Michaels escaped a potential class action alleging Fair Credit Reporting Act (“FCRA”) violations late last month when a federal judge found the United States Supreme Court’s recent decision in Spokeo, Inc. v. Robbins, 136 S. Ct. 1540 (2016) foreclosed the plaintiffs’ claim for a bare statutory violation not resulting in concrete damages.  The recent ruling in In re: Michaels Stores, Inc., Fair Credit Reporting Act (FCRA) Litigation confirms the significance of the Spokeo decision and also provides FCRA defendants with additional ammunition to use in fighting statutory violation claims where damages are lacking.

The Michaels suit was based upon the consolidation of three proposed class actions alleging the store failed to clearly and conspicuously announce its intent to obtain background checks in a separate document containing only that disclosure, which was in violation of the FCRA. Instead of providing a standalone document, Michaels did disclose that it would be obtaining such checks as part of its online employment application. The complaints in the class pointed to 15 U.S.C. § 1681b(b)(2)(A), which directs that an employer may not procure a consumer report for employment purposes without providing a “clear and conspicuous disclosure…in a document that consists solely of the disclosure….”

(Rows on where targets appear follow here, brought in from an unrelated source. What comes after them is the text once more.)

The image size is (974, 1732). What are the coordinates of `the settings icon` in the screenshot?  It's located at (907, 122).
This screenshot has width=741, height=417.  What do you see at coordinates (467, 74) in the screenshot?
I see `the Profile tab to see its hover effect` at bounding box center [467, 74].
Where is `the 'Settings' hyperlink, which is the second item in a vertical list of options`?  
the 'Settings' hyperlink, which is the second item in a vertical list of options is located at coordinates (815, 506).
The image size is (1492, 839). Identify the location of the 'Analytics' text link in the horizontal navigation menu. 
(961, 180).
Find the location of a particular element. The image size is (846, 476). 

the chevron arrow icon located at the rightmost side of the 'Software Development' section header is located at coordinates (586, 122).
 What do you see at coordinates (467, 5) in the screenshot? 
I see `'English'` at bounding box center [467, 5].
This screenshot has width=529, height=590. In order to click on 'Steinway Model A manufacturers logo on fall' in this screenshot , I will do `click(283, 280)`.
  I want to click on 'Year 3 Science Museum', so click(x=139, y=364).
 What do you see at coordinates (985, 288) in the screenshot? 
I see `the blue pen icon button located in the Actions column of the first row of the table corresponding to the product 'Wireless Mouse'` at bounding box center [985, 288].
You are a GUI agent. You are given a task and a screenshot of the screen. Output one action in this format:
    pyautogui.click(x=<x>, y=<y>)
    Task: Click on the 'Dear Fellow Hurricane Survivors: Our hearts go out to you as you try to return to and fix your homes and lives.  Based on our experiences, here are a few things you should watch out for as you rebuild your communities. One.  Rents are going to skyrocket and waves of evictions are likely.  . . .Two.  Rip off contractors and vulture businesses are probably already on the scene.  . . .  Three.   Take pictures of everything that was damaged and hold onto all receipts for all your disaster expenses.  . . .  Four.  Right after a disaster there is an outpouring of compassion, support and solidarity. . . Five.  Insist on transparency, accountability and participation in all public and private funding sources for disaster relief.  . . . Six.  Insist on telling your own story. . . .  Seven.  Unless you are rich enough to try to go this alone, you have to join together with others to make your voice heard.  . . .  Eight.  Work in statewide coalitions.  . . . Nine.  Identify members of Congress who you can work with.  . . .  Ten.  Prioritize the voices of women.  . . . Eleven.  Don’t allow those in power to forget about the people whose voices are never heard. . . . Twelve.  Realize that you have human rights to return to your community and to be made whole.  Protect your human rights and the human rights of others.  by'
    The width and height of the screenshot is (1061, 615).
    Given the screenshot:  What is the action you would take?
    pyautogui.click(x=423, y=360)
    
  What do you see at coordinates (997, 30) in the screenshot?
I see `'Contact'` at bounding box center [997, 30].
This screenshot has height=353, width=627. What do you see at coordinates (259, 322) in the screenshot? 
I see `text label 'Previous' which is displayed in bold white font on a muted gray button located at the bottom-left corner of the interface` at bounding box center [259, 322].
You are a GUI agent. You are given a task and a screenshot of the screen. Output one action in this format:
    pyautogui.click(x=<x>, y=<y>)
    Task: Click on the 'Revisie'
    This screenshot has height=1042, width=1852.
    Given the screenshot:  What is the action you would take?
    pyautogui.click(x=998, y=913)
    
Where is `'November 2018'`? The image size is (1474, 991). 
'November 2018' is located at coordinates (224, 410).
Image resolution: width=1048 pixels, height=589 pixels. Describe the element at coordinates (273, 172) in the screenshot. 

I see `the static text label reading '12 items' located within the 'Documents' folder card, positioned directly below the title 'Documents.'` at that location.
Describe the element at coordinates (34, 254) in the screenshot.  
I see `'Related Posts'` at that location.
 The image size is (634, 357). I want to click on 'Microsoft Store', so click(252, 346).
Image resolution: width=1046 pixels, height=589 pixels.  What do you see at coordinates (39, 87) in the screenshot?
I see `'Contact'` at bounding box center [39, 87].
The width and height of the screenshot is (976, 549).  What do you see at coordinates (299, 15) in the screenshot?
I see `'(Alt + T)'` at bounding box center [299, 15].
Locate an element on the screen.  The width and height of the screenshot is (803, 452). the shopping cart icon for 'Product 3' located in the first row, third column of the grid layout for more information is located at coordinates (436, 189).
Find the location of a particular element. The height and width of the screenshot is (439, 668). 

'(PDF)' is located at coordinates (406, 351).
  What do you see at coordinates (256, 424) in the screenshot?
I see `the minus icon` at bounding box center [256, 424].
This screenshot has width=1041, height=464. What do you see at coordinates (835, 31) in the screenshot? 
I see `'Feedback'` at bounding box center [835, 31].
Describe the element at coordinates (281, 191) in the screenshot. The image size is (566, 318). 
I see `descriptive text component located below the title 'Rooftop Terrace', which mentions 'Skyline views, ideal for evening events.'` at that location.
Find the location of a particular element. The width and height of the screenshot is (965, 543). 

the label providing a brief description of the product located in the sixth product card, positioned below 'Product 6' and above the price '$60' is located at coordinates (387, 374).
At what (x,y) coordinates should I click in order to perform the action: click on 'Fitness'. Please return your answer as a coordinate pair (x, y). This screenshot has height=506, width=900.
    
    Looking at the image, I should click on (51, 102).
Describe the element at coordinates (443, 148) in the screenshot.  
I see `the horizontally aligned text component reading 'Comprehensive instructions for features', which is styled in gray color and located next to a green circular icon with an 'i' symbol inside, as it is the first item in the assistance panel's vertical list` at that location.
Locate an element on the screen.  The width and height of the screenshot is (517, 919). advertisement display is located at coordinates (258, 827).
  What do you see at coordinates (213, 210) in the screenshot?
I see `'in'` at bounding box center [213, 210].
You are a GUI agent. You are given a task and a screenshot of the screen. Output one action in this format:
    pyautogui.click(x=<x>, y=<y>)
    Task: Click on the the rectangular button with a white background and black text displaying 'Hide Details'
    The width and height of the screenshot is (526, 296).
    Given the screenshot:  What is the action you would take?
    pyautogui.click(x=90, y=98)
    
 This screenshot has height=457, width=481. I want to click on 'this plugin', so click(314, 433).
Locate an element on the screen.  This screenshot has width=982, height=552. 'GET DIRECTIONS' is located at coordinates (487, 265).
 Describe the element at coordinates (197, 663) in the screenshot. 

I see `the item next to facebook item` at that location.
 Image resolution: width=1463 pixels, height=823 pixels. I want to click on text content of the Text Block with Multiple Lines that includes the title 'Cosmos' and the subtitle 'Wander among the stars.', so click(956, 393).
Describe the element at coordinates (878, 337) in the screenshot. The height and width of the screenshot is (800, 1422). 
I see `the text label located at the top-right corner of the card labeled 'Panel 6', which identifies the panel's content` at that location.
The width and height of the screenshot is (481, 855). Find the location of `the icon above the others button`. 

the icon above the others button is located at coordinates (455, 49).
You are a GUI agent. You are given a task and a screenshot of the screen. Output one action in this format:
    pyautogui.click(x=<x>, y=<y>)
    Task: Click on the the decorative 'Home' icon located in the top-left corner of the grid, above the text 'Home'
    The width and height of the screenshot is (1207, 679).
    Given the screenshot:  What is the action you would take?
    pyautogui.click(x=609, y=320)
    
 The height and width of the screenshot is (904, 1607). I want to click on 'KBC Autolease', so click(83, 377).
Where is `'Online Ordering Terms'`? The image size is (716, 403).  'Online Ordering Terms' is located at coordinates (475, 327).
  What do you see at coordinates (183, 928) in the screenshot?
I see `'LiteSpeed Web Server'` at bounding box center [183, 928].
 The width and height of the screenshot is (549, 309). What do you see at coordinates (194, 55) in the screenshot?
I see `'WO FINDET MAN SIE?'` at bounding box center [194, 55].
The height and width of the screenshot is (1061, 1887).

The Michaels court, however, did not find this to be enough. The court termed this a violation of “the purely formal requirements of FCRA” and observed that the plaintiffs “do not actually allege any harm aside from the statutory violation itself.” Accordingly, that was insufficient for an injury-in-fact to satisfy the Article III standing requirement and the court said it was compelled to “join the ranks of the courts that have so held.”

Plaintiffs also tried to avoid a standing-based dismissal by asserting that the FCRA violations resulted in two types of concrete harm, “informational injury” and invasion of privacy. The court rejected both of these attempts. First, the court found there was no informational injury because Plaintiffs were not deprived of any information Michaels was required to disclose; rather, the information was provided, just in a means other than that described in the statute. Such a deviation from a statutorily specified form of information that did not result in failure to disclose the information, though, did not constitute a concrete harm.

Second, the Plaintiffs did not suffer an invasion of privacy, as the incorrect format of the disclosure did not mean that any background check the retailer procured would be unauthorized. Where no disclosure is provided and thus a background check is obtained without consent, an invasion of privacy could occur, however, because Michaels provided the necessary disclosure – albeit in a different format than that specified in the FCRA – the background checks it obtained were authorized by the applicants.  Plaintiffs conceded receiving a disclosure, and in the absence of allegations that, for example, they did not know what they were authorizing, the formatting issue was “precisely the type of ‘bare procedural violation’ that is insufficient to confer standing,” said the court.  As the court pointed out, “Plaintiffs’ position amounts to a contention that a violation of a standalone requirement automatically implies” any obtained report is unauthorized.  But such an argument would elevate every technical statutory violation to the level of a “major substantive harm,” a “leap too far [that] is directly contradicted by Spokeo,” the court reasoned.

The Michaels decision from the District of New Jersey is just one more ruling that helps define the concrete harm requirement and one upon which defendants may find useful to rely in future dismissal bids, particularly in the context of the FCRA – the statute which actually triggered the seminal Spokeo ruling. Indeed, the standing analysis for FCRA claims is unique to the statute. Additionally, some courts have also found that the Spokeo standing requirements are not a stumbling block. For example, in Syed v. M-I, LLC, (9th Cir. Jan. 20, 2017), the U.S. Court of Appeals for the Ninth Circuit ruled that the plaintiff had alleged more than a bare procedural violation in a suit based on the inclusion of a liability waiver in a background check disclosure, which the FCRA directs is to be in a stand-alone document free of any other information.